- **TO-DO LIST**:
A – According to the report on India's climate policy, above what share of variable renewable energy in total electricity generation could the cost of integration become non-trivial?
B – Report how many lines of the entries contain the string "located", with case counting. Give only the number.

- **SUPPLIED TEXT**:
◆ ◆ ◆

Council on Energy, Environment and Water Integrated | International | Independent

Sustainable Development, Uncertainties, and India’s Climate Policy

Pathways towards Nationally Determined Contribution and Mid-Century Strategy

Vaibhav Chaturvedi, Poonam Nagar Koti, Anjali Ramakrishnan Chordia
April 2018 | Low-carbon Economy

Suggested Citation: Chaturvedi, Vaibhav, Poonam Nagar Koti, and Anjali Ramakrishnan Chordia. 2018. Sustainable Development, Uncertainties, and India’s Climate Policy: Pathways towards Nationally Determined Contribution and Mid-Century Strategy. New Delhi: Council on Energy, Environment and Water.


India’s power generation sector has changed significantly since 2015. The change has been mainly driven by a rapid ramp-up of solar energy deployment, substantial decline in the costs of solar and wind-based electricity, and multiple developments in the end use-sectors. This study, an uncertainty assessment encompassing more than 200 cost and economic growth scenarios, presents pathways to meet our NDC targets of 40 per cent of non-fossil-based capacity in 2030’s electricity generation mix and decline in emission intensity of GDP. The study also informs India’s Mid-Century Strategy.

Our research further finds the cost of integrating variable renewable energy (VRE) into the electricity grid, industrial energy efficiency improvements, and share of electricity in industrial energy use as key elements of India’s energy transition to a low-carbon economy.

Key Findings

  • As the share of VRE in total electricity generation in India exceeds 15 per cent, the cost of integration and its implications could become non-trivial.
  • Rising incomes will raise access to electricity and its affordability despite the rising cost of electricity generation. This will lead to a rapid increase in electricity generation.
  • If higher penetration of solar and wind raises the system-wide cost of integrating VRE in the electricity sector, and producers bear a part of this cost, coal-based generation will keep on increasing in the long run in the absence of a policy aimed at reducing coal consumption.
  • Solar-based electricity generation would grow rapidly for at least the next three decades. Electricity generation from wind energy would also see secular growth, and capacity additions would be higher than coal.

◆ ◆ ◆

Word and element-pointing entries:
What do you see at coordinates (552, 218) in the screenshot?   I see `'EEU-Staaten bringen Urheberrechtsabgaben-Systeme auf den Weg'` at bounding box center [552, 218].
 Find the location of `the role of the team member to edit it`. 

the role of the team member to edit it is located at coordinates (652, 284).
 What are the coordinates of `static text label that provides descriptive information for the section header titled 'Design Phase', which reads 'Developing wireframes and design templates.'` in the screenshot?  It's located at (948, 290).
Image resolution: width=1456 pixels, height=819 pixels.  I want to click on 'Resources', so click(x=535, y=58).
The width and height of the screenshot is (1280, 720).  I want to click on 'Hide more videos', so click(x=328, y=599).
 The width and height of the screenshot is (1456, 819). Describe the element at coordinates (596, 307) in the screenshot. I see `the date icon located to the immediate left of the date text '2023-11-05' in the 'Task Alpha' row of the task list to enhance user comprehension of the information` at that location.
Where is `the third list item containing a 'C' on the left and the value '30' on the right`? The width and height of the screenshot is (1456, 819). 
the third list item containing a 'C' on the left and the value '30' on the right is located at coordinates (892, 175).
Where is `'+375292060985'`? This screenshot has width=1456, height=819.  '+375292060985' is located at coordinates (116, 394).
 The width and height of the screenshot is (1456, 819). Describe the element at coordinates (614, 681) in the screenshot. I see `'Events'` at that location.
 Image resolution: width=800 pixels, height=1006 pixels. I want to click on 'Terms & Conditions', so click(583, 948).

◆ ◆ ◆

- **ANSWERS IN ORDER**:
A – Above 15 per cent.

B – 5